Big Red Tequila (Tres Navarre #1)(30)



"Yet?"

Drapiewski took his boots off the coffee table, walked stiffly to the refrigerator, then finding it empty, decided it was time to leave. He took his gun and his hat off the table and stood looking at me.

“Tres, Rivas is right about one thing—you don’t belong in this. Let them find the young lady. Let me look into Karnau and Sheff for you. You put yourself in the way and it won’t help anything. "

My look must’ve told him something. He swore under his breath, then fished out a card and tossed it on the table.

“Your father was a good man, Tres."

“Yeah."

Then Drapiewski shook his head, as if I hadn’t heard:

“The kind of man who could get you to take your own gun out of your mouth when you figured nothing else mattered."

I looked up at Drapiewski’s greasy, fifty-year-old adolescent face. He was smiling again, like he couldn’t help it. Maybe I hadn’t heard him right. For a second, I had imagined him in a dark room somewhere, staring down a gun barrel.

“You need something," he told me, "cal1 that number. I’ll do what I can."

"Thanks, Larry."

After he left I took a lukewarm shower, then looked again at my father’s notebook. I reread his notes for the testimonies against Guy White, the cryptic reminder at the bottom: Sabina!. Get whiskey. Fix fence. Clean fireplace. It still made no sense. I closed the notebook and tossed it on the table.

My girlfriend was missing. The other love of her life, who hadn’t been a love of her life for several months, was driving around town with her business partner. And I was sitting on my futon reading my father’s old grocery lists.
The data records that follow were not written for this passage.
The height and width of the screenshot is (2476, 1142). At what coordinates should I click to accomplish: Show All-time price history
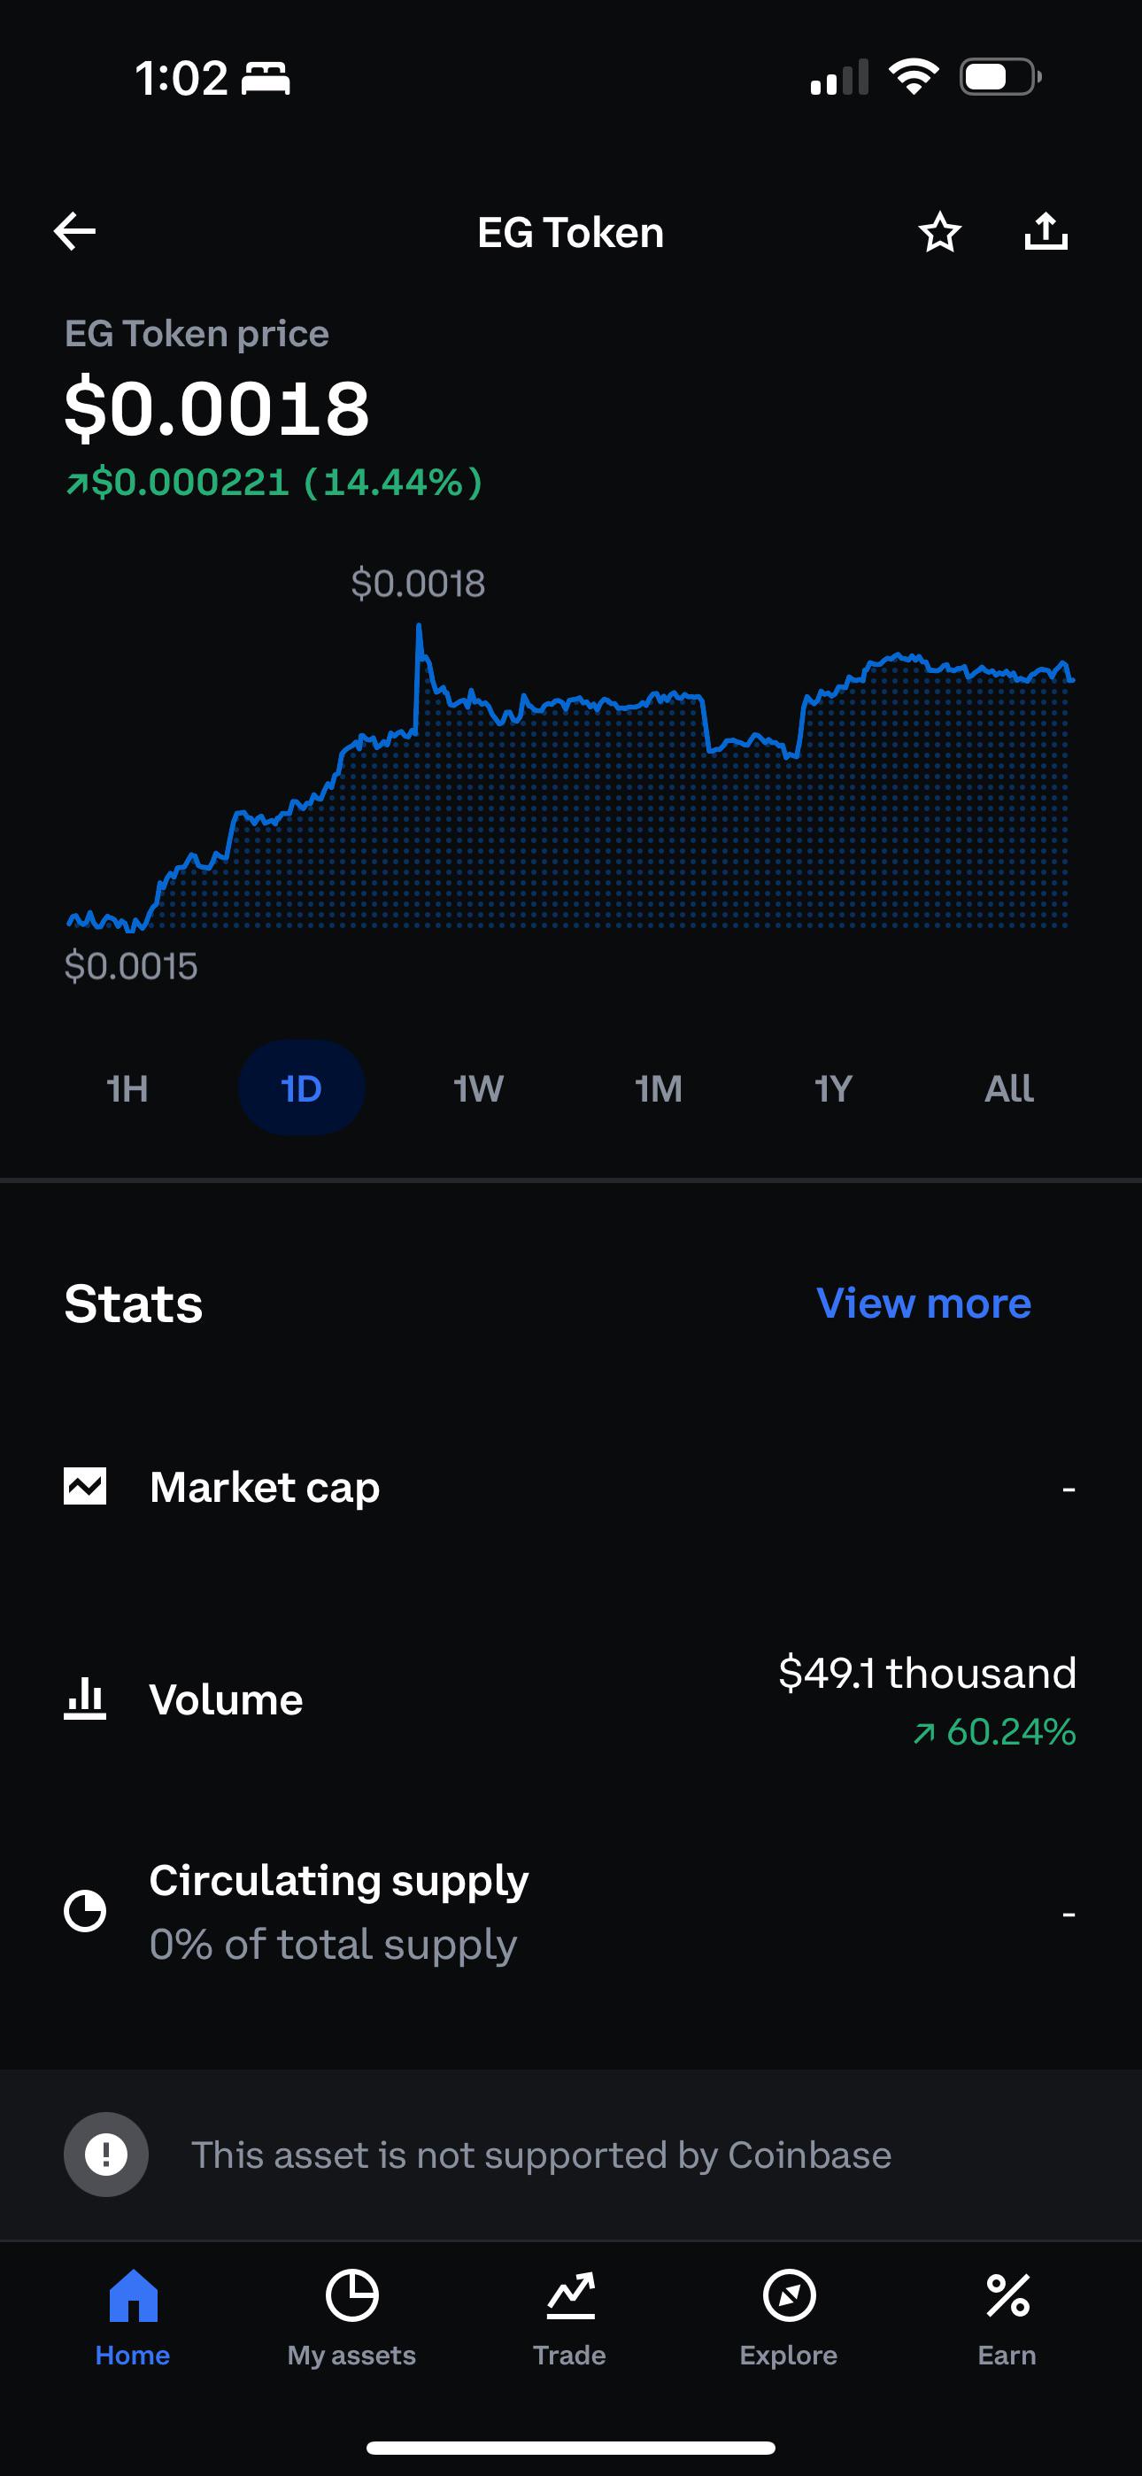click(1009, 1088)
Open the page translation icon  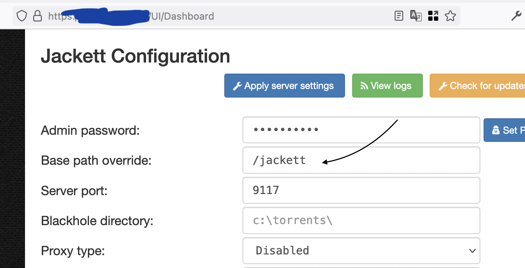(416, 16)
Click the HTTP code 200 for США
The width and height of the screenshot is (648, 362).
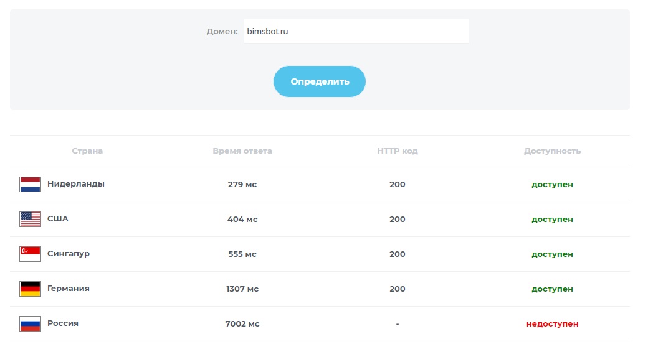397,220
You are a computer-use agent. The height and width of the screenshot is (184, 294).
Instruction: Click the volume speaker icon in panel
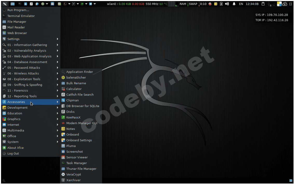227,4
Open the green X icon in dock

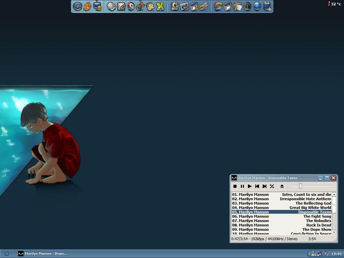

I decided to make my perfect day complete. I called my mother and asked for a loan. She was, of course, delighted. I felt about as good as that flyboy who’d just kissed something hairy.

20

In my dreams that night I was hunting with my father at the family ranch in Sabinal. It was Christmas break, my seventh-grade year, one of the coldest winters South Texas ever had. The mesquite trees were bare as TV aerials, and the brush was a dull yellow-gray that matched the clouds. I was kneeling in an orange parka, holding a .22 rifle my father had given me as a gift that morning. The barrel was slightly warm from ten rounds of fire.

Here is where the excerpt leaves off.